The delirium was evidently increasing, thought Gerard. There was generally this exacerbation of the fever at nightfall.

‘What is it you can’t keep?’ he asked soothingly. ‘Is there anything that worries you?’

‘Wait till Jemima has gone down,’ whispered the invalid.

‘I’ll come up and have a look at you between ten and eleven,’ said Gerard, aloud, rising to go. ‘I’ve a lot of reading to get through this evening.’
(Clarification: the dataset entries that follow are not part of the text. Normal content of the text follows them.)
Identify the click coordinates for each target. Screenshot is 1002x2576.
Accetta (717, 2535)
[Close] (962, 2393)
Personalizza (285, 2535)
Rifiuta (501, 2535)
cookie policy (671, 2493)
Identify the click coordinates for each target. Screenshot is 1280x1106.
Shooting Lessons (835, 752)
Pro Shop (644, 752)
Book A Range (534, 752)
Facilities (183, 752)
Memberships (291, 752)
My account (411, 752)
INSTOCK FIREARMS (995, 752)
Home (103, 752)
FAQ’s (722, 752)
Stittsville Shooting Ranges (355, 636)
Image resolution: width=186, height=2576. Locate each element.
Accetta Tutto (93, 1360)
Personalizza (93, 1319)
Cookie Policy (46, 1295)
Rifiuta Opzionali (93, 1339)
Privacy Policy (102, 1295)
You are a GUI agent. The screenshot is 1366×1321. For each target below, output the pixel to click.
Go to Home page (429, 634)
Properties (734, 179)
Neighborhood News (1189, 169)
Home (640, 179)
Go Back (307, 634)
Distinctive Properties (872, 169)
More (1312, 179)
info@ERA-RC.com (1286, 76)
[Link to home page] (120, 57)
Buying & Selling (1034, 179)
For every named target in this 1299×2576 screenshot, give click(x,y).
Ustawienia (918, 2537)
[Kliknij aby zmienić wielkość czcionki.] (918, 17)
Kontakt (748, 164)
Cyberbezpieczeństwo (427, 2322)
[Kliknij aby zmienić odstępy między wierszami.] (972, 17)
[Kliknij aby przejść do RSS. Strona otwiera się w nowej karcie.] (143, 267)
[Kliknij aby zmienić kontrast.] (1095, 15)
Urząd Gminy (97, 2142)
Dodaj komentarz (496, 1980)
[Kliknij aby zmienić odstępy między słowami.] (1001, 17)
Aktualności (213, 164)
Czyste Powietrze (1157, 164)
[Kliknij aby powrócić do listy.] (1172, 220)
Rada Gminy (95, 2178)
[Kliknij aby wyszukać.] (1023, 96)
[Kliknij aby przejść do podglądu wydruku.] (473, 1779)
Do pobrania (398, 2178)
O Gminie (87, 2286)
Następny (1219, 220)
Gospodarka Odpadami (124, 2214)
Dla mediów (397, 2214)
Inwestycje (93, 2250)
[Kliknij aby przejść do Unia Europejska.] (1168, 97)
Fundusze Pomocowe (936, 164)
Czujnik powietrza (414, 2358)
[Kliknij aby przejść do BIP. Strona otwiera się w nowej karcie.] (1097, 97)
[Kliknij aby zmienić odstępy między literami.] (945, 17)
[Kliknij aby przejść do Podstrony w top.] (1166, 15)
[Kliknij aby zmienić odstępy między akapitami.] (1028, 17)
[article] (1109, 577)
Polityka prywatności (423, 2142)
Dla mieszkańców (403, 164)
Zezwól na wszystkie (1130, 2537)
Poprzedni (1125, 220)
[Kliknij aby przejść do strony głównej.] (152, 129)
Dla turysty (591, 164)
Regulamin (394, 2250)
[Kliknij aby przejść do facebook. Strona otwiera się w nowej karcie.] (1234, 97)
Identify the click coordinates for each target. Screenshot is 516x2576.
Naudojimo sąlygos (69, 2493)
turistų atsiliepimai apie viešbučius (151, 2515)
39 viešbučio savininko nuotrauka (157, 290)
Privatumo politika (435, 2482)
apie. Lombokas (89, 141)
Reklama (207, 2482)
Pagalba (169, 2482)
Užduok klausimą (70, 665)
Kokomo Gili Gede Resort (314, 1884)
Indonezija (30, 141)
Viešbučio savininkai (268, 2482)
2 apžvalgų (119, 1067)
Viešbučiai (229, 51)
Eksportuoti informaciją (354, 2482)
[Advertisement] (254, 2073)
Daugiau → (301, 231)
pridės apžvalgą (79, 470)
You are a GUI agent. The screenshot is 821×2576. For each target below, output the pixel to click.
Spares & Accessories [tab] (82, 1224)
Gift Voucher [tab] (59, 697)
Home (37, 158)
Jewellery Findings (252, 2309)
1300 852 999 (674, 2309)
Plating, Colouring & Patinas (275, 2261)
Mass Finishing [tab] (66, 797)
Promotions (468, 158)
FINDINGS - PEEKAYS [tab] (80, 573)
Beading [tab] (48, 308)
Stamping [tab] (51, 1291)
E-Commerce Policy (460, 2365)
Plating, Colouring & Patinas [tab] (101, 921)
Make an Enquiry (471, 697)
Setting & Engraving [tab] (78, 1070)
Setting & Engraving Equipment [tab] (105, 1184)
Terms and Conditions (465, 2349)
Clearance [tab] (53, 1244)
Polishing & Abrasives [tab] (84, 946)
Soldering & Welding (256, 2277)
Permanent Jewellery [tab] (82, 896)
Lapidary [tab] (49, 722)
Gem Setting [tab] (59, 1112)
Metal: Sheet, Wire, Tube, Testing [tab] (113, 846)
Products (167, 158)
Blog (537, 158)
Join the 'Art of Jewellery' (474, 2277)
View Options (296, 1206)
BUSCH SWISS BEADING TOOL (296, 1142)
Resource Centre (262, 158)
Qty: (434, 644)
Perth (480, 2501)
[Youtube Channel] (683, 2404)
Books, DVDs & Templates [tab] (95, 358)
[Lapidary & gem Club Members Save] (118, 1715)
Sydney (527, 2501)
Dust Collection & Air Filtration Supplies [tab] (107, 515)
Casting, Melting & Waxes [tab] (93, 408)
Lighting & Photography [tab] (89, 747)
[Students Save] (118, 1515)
He went down to his books and his tranquil solitude, pondering upon Mrs. Evitt’s speech and manner. No, it was not delirium. The woman’s words were too consecutive for delirium; her manner was excited, but not wild. There was evidently something on her mind—something connected with La Chicot’s murder.

Great Heaven, could this feeble old woman be the assassin? Could those withered old hands have inflicted that mortal gash? No, the idea was not to be entertained for a moment. Yet, stranger things have been since the world began. Crime, like madness, might give a factitious strength to feeble hands. La Chicot might have had money—jewels—hidden wealth of some kind, of which the secret was known to her landlady, and, tempted by direst poverty, this wretched woman might——! The thought was too horrible. It took possession of George Gerard’s brain like a nightmare. Vainly did he endeavour to beguile his mind by the study of an interesting treatise on dry-rot in the metatarsal bone. His thoughts were with that feeble old woman upstairs, whose skinny hand, just now, had set him thinking of the witches in Macbeth.

He listened for Jemima’s clumping footfall going downstairs. It came at last, and he knew that the girl was gone to her meagre supper, and the coast was clear for Mrs. Evitt’s revelation. He shut his book, and went quietly upstairs. Never until now had George Gerard known the meaning of fear; but it was with actual fear that he entered Mrs. Evitt’s room, dreading the discovery he was going to make.

He was startled at finding the invalid risen, and with her dingy black stuff gown drawn on over her night-gear.